RNA Extraction, cDNA Synthesis, and Expression

For all samples, total RNA was extracted from whole heads of worker honey bees using the Maxwell RSC kit for tissues on the Maxwell RSC Instrument for nucleic acid purification, as per manufacturer instructions. Whole heads were used to encapsulate neuronal and physical mechanisms associated with olfactory response.
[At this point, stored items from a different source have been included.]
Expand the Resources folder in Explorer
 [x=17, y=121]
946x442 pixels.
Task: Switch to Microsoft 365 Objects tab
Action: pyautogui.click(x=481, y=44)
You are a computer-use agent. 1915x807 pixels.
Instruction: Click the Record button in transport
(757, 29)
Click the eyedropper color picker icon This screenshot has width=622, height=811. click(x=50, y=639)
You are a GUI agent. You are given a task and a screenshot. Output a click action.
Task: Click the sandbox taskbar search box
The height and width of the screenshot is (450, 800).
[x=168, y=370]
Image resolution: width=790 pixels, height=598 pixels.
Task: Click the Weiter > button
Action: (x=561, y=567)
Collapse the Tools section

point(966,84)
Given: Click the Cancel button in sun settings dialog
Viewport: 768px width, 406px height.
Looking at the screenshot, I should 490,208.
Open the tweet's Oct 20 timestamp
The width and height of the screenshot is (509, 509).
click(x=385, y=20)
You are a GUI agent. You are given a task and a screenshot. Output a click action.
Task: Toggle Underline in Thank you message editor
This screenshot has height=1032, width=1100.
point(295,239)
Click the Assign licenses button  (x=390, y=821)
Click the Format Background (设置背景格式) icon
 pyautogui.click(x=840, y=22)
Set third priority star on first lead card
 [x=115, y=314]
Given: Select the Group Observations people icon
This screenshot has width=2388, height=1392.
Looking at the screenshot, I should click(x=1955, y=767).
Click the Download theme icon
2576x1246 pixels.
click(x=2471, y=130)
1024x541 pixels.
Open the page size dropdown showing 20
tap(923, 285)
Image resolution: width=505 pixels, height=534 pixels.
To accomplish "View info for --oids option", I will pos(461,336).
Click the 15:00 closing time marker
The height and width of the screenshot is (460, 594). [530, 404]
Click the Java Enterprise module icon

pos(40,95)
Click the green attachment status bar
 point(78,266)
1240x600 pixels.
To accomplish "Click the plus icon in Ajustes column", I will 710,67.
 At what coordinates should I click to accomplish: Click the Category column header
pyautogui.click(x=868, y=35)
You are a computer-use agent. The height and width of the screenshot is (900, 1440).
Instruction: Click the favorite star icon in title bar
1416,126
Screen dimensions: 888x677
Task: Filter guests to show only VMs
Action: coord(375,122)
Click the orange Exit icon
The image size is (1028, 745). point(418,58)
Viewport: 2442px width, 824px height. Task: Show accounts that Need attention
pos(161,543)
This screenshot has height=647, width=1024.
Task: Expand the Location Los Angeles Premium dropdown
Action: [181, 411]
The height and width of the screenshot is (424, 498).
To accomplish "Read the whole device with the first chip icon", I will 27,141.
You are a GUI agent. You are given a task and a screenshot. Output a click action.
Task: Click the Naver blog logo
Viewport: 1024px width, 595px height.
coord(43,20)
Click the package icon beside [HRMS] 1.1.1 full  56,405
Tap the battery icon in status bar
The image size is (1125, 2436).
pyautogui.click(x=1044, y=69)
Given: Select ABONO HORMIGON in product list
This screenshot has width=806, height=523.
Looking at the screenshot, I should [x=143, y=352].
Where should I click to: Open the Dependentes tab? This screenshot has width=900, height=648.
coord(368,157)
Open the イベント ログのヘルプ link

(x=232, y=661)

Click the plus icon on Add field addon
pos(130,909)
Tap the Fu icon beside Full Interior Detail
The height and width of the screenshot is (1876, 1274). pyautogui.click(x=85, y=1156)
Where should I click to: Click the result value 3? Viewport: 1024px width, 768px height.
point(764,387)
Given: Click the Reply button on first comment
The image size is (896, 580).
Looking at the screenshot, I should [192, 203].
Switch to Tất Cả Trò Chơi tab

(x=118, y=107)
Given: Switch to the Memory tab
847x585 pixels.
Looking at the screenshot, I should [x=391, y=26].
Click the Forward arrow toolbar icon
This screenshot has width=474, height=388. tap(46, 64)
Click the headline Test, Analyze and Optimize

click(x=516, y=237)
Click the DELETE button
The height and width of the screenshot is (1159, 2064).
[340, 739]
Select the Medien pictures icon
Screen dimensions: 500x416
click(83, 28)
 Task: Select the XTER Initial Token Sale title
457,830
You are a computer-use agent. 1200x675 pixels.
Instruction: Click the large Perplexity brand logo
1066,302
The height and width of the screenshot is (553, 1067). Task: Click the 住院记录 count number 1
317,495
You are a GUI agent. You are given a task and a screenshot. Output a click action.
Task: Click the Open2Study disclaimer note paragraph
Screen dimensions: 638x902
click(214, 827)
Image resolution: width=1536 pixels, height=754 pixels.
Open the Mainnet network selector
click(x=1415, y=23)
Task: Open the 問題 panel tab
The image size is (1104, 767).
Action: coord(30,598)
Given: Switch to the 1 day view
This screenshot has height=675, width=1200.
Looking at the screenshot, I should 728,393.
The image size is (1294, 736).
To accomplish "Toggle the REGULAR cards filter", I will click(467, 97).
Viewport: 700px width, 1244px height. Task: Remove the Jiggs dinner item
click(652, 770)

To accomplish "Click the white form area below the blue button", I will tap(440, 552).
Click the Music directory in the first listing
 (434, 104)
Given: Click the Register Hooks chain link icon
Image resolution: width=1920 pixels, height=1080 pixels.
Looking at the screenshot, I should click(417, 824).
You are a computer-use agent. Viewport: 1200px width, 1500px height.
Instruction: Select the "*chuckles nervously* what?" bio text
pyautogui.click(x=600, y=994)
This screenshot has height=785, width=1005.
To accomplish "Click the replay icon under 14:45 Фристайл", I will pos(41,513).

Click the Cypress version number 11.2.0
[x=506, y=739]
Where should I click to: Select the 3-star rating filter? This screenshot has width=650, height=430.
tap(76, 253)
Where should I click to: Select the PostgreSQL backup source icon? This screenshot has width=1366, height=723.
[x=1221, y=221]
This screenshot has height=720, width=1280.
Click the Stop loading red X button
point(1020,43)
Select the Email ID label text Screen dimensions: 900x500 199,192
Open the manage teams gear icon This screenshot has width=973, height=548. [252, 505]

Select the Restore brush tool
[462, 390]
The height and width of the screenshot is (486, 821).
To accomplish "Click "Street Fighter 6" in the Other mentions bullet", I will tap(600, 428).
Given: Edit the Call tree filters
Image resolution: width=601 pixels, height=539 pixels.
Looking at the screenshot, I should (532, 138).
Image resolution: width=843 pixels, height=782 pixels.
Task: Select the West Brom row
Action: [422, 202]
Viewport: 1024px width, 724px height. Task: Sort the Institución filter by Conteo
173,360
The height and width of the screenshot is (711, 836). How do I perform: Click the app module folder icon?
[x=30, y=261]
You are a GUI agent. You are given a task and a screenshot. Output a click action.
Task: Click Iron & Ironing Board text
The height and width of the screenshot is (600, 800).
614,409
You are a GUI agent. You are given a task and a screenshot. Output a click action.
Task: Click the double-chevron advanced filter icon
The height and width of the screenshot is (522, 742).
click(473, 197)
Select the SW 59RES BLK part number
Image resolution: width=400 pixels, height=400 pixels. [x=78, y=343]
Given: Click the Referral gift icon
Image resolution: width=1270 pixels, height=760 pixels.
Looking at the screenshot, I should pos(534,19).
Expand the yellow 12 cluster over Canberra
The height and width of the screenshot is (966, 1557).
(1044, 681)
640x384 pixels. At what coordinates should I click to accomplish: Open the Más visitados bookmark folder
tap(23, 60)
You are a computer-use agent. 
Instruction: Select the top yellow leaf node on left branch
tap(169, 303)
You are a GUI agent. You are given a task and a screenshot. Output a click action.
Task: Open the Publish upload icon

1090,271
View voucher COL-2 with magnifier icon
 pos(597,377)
All RNA were quantified on a Nanodrop ND-1000 spectrophotometer (Nanodrop Technologies, Rockland, DE) and 1 μg of total RNA was used for cDNA synthesis. cDNA was synthesized using the SuperScript II RT kit (Life Technologies, Inc.) as per manufacturer’s instructions on a Veriti Thermalcycler (Life Technologies, Inc.). The cDNA was then quantified by UV absorption on the NanoDrop 1000 spectrophotometer and all samples were diluted to 40 ng/μl. In total, 80 ng of cDNA per sample was used in expression analyses. In total, 48 RNA 2019 samples were deemed unusable due to extraction processing errors. These included samples from both stocks.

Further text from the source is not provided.